I think being able to tell ncss the timeInterval might fix that - because I could ask for a Total_precipitation_surface_Mixed_intervals_Accumulation from the 12 UTC 29 Nov, 2019 data set, valid at 21 UTC (9h forecast) and either set timeInterval to 3 to get the 3h accumulation product, or timeInterval to 9h (I guess?) to get the 9h product. Or maybe there's a special time/word that would use the 0 to now accumulation? Is that kind of thing going to be really specific to this data?
Sean Arms
@lesserwhirls
Unfortunately, yes, a lot of this is specific to GRIB. However, I think this particular extension to NCSS is needed, otherwise you cannot uniquely request a known combination of valid time and time interval. The 0-valid time (run total) is a special case, and we'd want to be able to handle that. I've started a github issue at Unidata/tds#55 - let's see what ideas we can come up with.
Pete Pokrandt
@PTH1_twitter
Sounds good, thanks! I'm just glad I finally figured out what was happening. Was driving me nuts, because the plots I was making matched my wxp ones for pressure, height, temp, etc, but the precip was always wrong. I'm kind of surprised that people haven't come across this problem already.
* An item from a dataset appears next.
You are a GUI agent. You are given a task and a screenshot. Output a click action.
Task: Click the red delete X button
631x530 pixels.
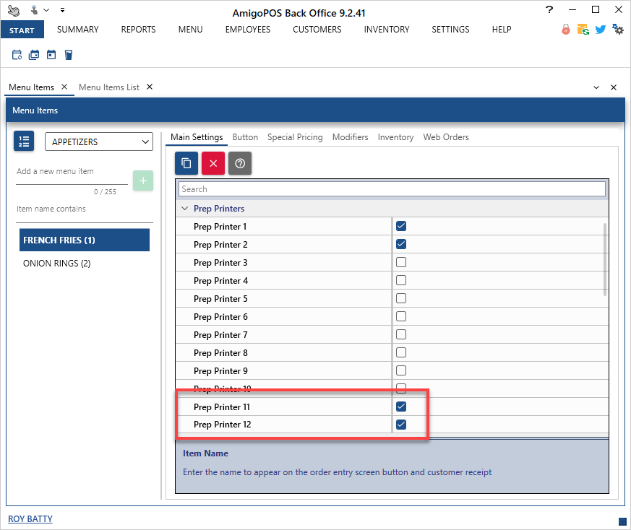[213, 163]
If you just request a certain time accumulated precip from thredds, it's most likely incorrect..
Sean Arms
@lesserwhirls
For mixed interval variables in which there are multiple grids at the same valid time (but with differing interval widths), then it gets nasty for sure. If there are no overlaps, then the mid-point stuff should not come into play. My guess is people grab from OPeNDAP or cdmremote, although if they don't inspect the bounds attribute to see exactly what they are dealing with, then there will be issues as well. The funkiness of translating a collection of GRIB messages to something that looks like netCDF introduces all kinds of weird stuff. I don't think anyone would write a netCDF file with these kinds of mixed intervals on purpose, at least without a lot of soul searching.
agktogether
@agktogether
hello
dome one is therer
@dcamron
i need help
agktogether
@agktogether
this link for today is not working
this link below is not working for today 12 may 2020
or i can not config this link query ... i use this data it was working for 24 12 2019 but i can not get data today ..some one can help me?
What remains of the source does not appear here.